TEXTO PROPORCIONADO
==============================
En la nueva jurisprudencia, el TC afirma que, no habiendo diferencia con la decisión libre e informada del paciente de rechazo de un tratamiento salvador y la solicitud de cuidados paliativos, cabe reconocer una «facultad de autodeterminación consciente y responsable de la propia vida que cristalizaría en el derecho a la integridad física y moral (art. 15 CE)». El overruling en toda regla encuentra acomodo, a mi parecer, en las suficientes precauciones establecidas por el legislador. Por un lado, la Ley define con precisión los presupuestos del llamado contexto eutanásico. El padecimiento grave ha de presentarse siempre como una enfermedad somática en origen, aunque los sufrimientos puedan ser inicialmente psíquicos. Según el TC, esto descarta enfermedades psicológicas o depresivas. Por otro lado, la Ley establece un procedimiento administrativo que busca garantizar el máximo respeto a la voluntad de la persona, procedimiento que culmina en una comisión compuesta por sanitarios y juristas, cuyas decisiones se someten al control judicial.

No tengo argumentos para poner en cuestión la constitucionalidad de la Ley, porque busca en el exigente ámbito procedimental un equilibrio entre moral y derecho. Pero discrepo -como hace Enrique Arnaldo en su voto particular- de la argumentación sustantiva del Tribunal Constitucional. En primer lugar, no es posible crear un derecho nuevo -prestacional y fundamental- de autodeterminación del sujeto que implique un deber del Estado de habilitar las vías necesarias para posibilitar la ayuda a morir. Aunque el TC ya ha operado algunas discutibles novaciones en la materia, deduciendo de exigencias internacionales el derecho al silencio (STC 150/2011) y el derecho al olvido (STC 58/2018), es preciso hacer hincapié en que sólo el poder constituyente tiene atribuida la facultad de crear derechos considerados como fundamentales. En segundo lugar, resulta patente que una posible obligación constitucional de los poderes públicos para garantizar una eutanasia activa directa, no sólo no encuentra acomodo en la letra del art. 15 CE, concebido hasta el momento como un límite frente al Estado, sino que podría cegar el circuito democrático donde deben decidirse los asuntos relacionados con la moral.
==============================
MATERIAL RECOPILADO
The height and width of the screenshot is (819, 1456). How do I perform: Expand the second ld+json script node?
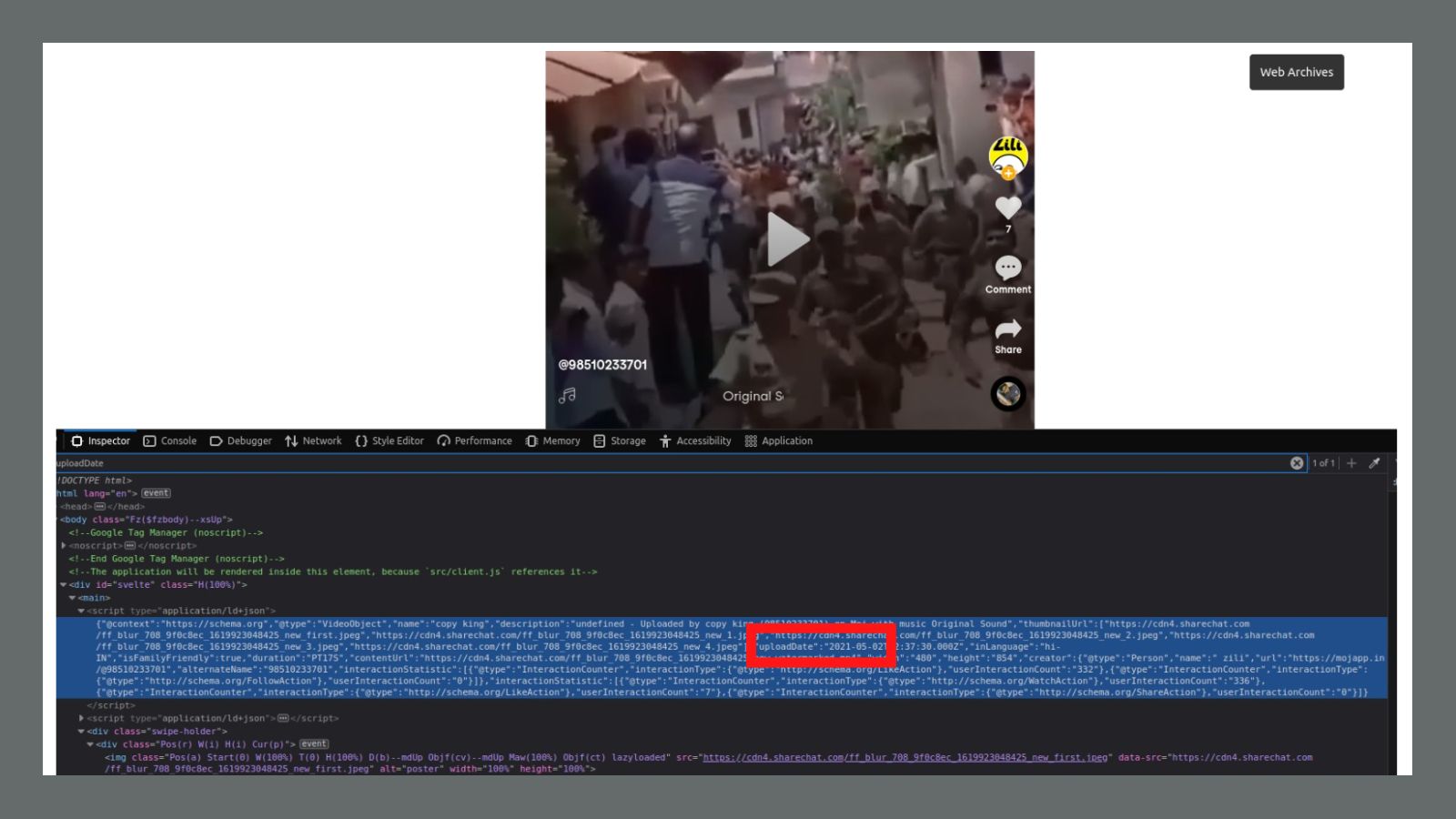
==============================
INDICACIONES DE LA TAREA
Prosiga el texto sobre la sentencia del Tribunal Constitucional relativa a la ley de eutanasia a partir de su última oración.

RESULTADO OBTENIDO
En tal sentido, da la impresión de que el TC ha tomado buena nota de lo ocurrido con el Tribunal Supremo de Estados Unidos y el aborto en la sentencia Dobbs de junio del año pasado. En ella, se desvinculó la protección de la interrupción del embarazo de la Constitución federal y se devolvió a las legislaturas estatales. Fundamentalizando la eutanasia -y veremos también si el aborto-, el TC pretende quizá proteger del legislador futuro derechos subjetivos reconocidos por el legislador presente. Por supuesto, esta cuestión nos podría llevar a preguntarnos, como ha sugerido Víctor Vázquez, si el paso del tiempo y el consenso social podrían consolidar posiciones jurídicas que, una vez reconocidas por las Cortes -piénsese en el divorcio o matrimonio entre personas del mismo sexo-, pasarían a formar parte de una especie de Constitución material resistente a las mayorías. Es posible que todo ello sea consecuencia de la mutación del Estado constitucional en un Estado de justicia, pero este panorama líquido sitúa al TC en el centro de la batalla cultural y achica el espacio que la Constitución ha querido dejar para la política.

Josu de Miguel es profesor titular de Derecho Constitucional en la Universidad de Cantabria.